# WHAT IS EXPECTED
In the passage on financial analytics and big data, transcribe the portion that opens with the words "Laura-ShepardBanks are arguably" and closes with "art infrastructure design.".

# GIVEN TEXT
=-=-=

Financial analytics and the use of big data

Laura Shepard, Director of HPC Marketing, DataDirectNetworks

Laura-ShepardBanks are arguably one of the biggest enterprise consumers of IT across all industries – research from Ovum in June 2013 suggested global IT spending at retail banks alone would reach $132bn dollars by 2015. You would think, therefore, that most would be a step ahead of the game in terms of how they use IT. Whilst that may be true across many aspects of this sector, for example high frequency traders using ultra low latency networking or innovations such as ‘back testing’ or using time series databases, most are still using last century infrastructure design. The infrastructure simply hasn’t matched the capability or the scale of the innovative software. Financial firms are three to five years behind academics and research institutes when it comes to state of the art infrastructure design.

=-=-=

# Entries for locating words and elements
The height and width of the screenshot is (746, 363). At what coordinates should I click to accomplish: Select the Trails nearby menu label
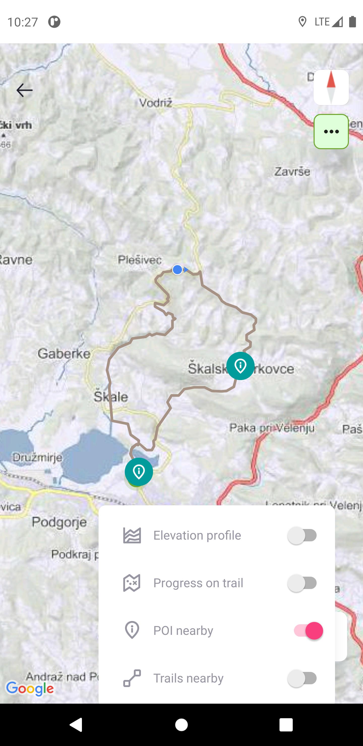[x=188, y=678]
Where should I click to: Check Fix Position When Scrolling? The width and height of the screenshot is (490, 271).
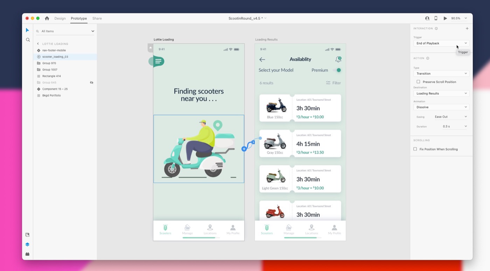(415, 149)
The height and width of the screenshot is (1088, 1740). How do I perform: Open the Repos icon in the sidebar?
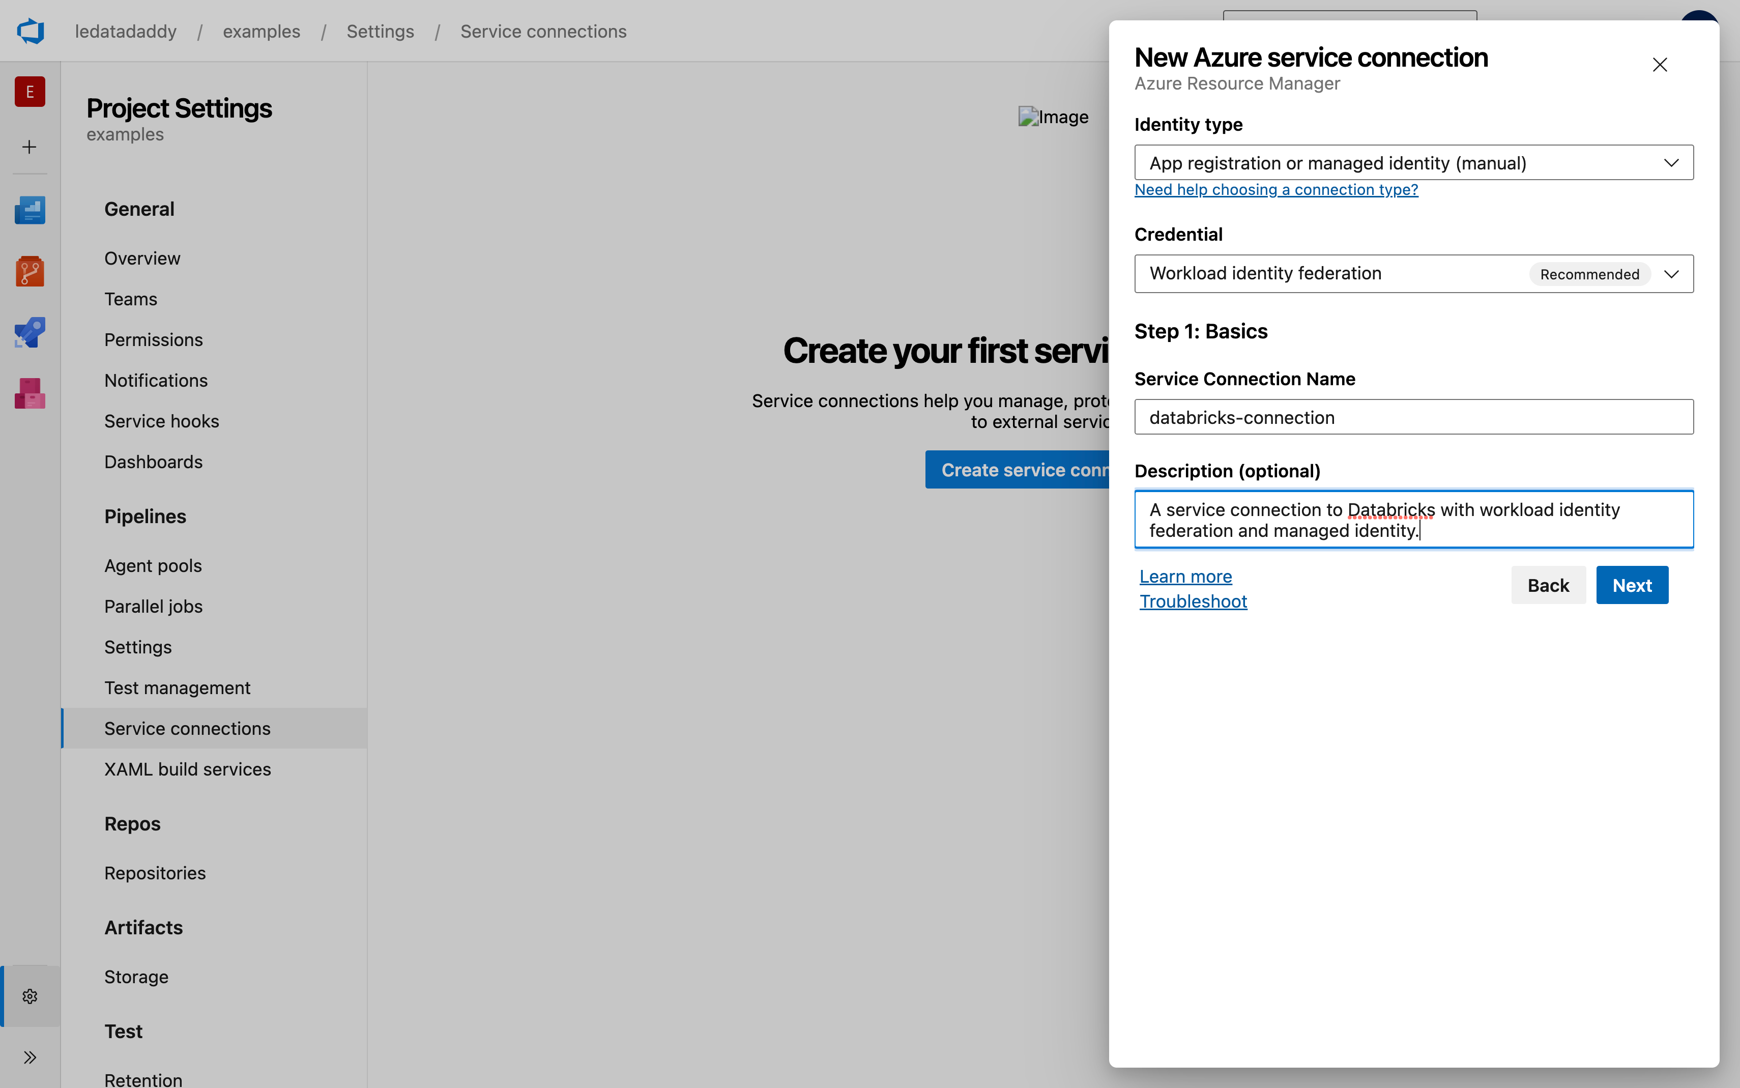[x=30, y=271]
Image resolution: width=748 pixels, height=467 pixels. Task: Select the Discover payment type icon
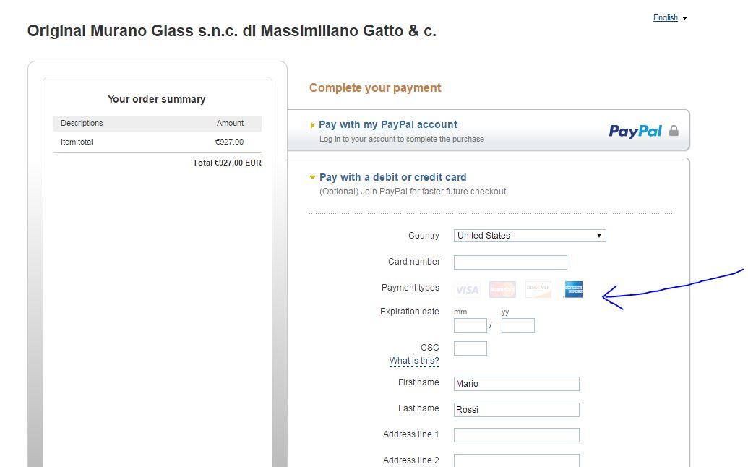(x=537, y=289)
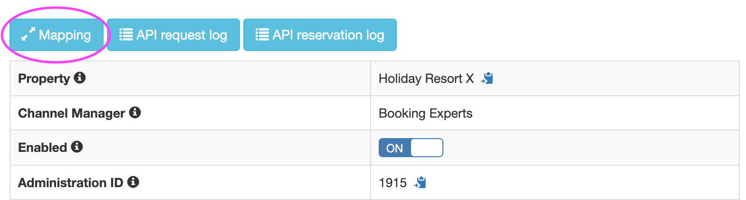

=-=-=

# SOLVED PROBLEM
Laura-ShepardBanks are arguably one of the biggest enterprise consumers of IT across all industries – research from Ovum in June 2013 suggested global IT spending at retail banks alone would reach $132bn dollars by 2015. You would think, therefore, that most would be a step ahead of the game in terms of how they use IT. Whilst that may be true across many aspects of this sector, for example high frequency traders using ultra low latency networking or innovations such as ‘back testing’ or using time series databases, most are still using last century infrastructure design. The infrastructure simply hasn’t matched the capability or the scale of the innovative software. Financial firms are three to five years behind academics and research institutes when it comes to state of the art infrastructure design.